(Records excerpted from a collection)
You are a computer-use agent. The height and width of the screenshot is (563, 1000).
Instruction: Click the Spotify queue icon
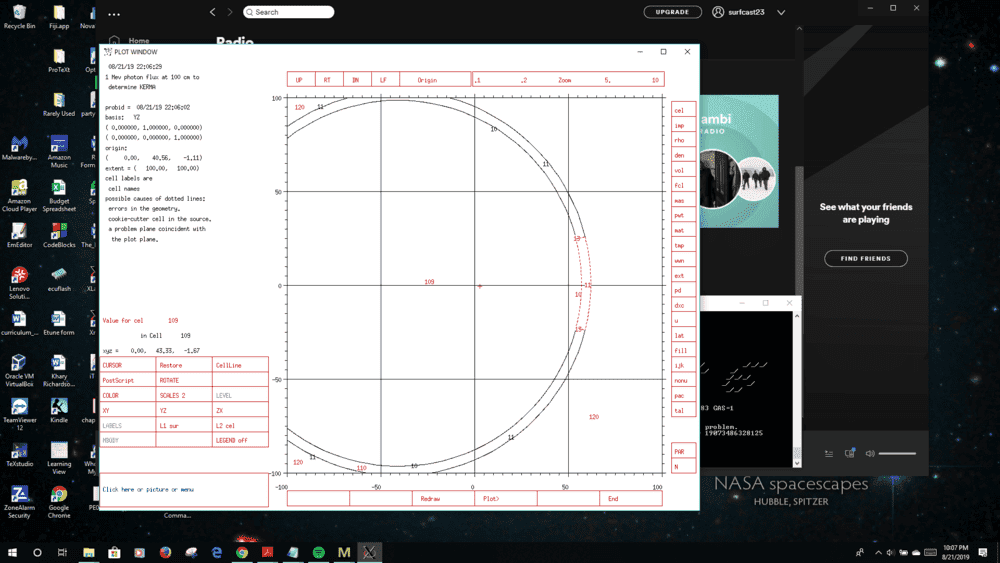click(828, 453)
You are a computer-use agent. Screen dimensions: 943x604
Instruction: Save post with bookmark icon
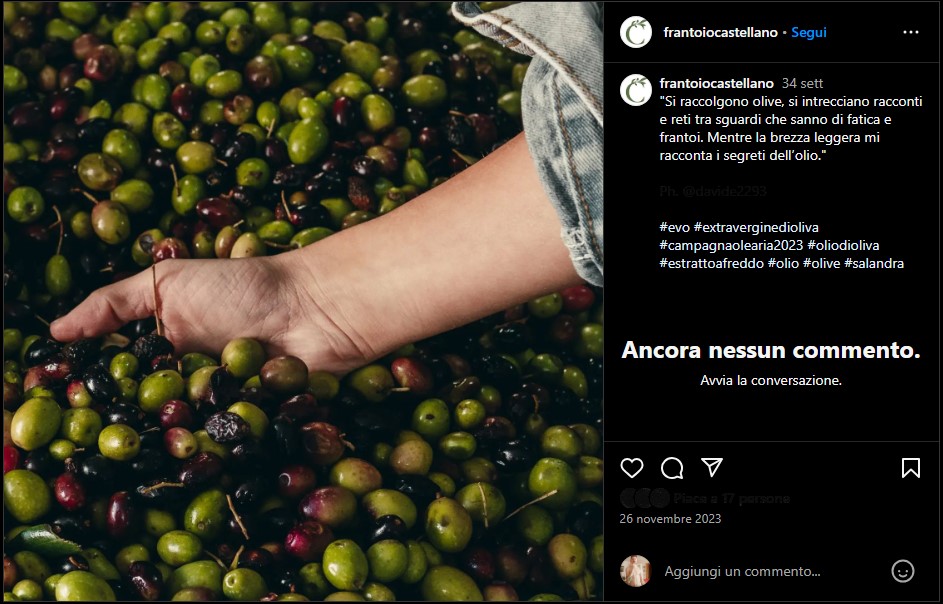point(911,467)
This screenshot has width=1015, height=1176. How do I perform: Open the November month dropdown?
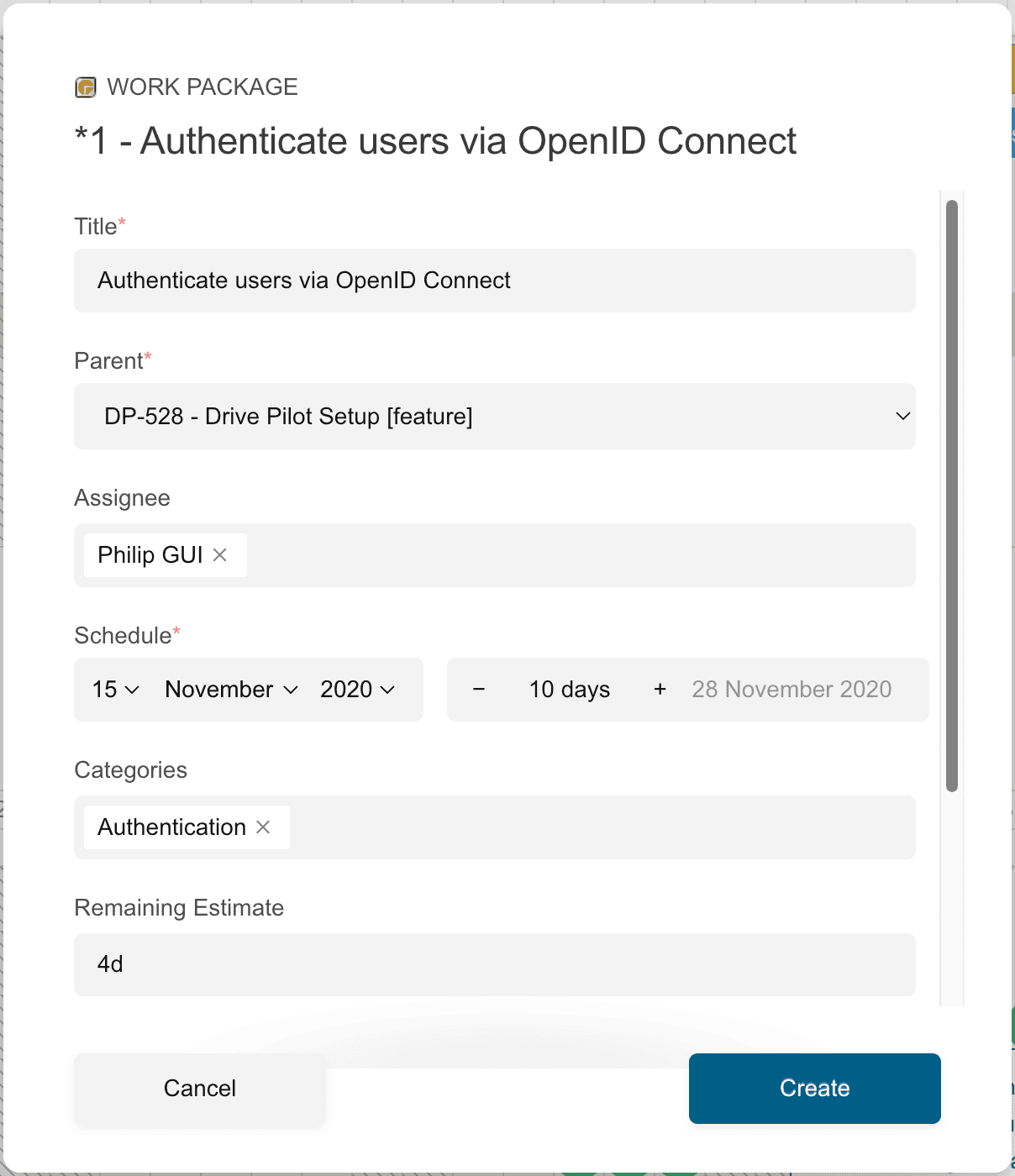click(232, 690)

## Assigned task
Your answer must be the lines from the one holding "This screenshot has" through the final line of the records above, exactly as written and without any pictures.

## Expected answer
This screenshot has width=1015, height=1176. How do I perform: Open the November month dropdown?
click(232, 690)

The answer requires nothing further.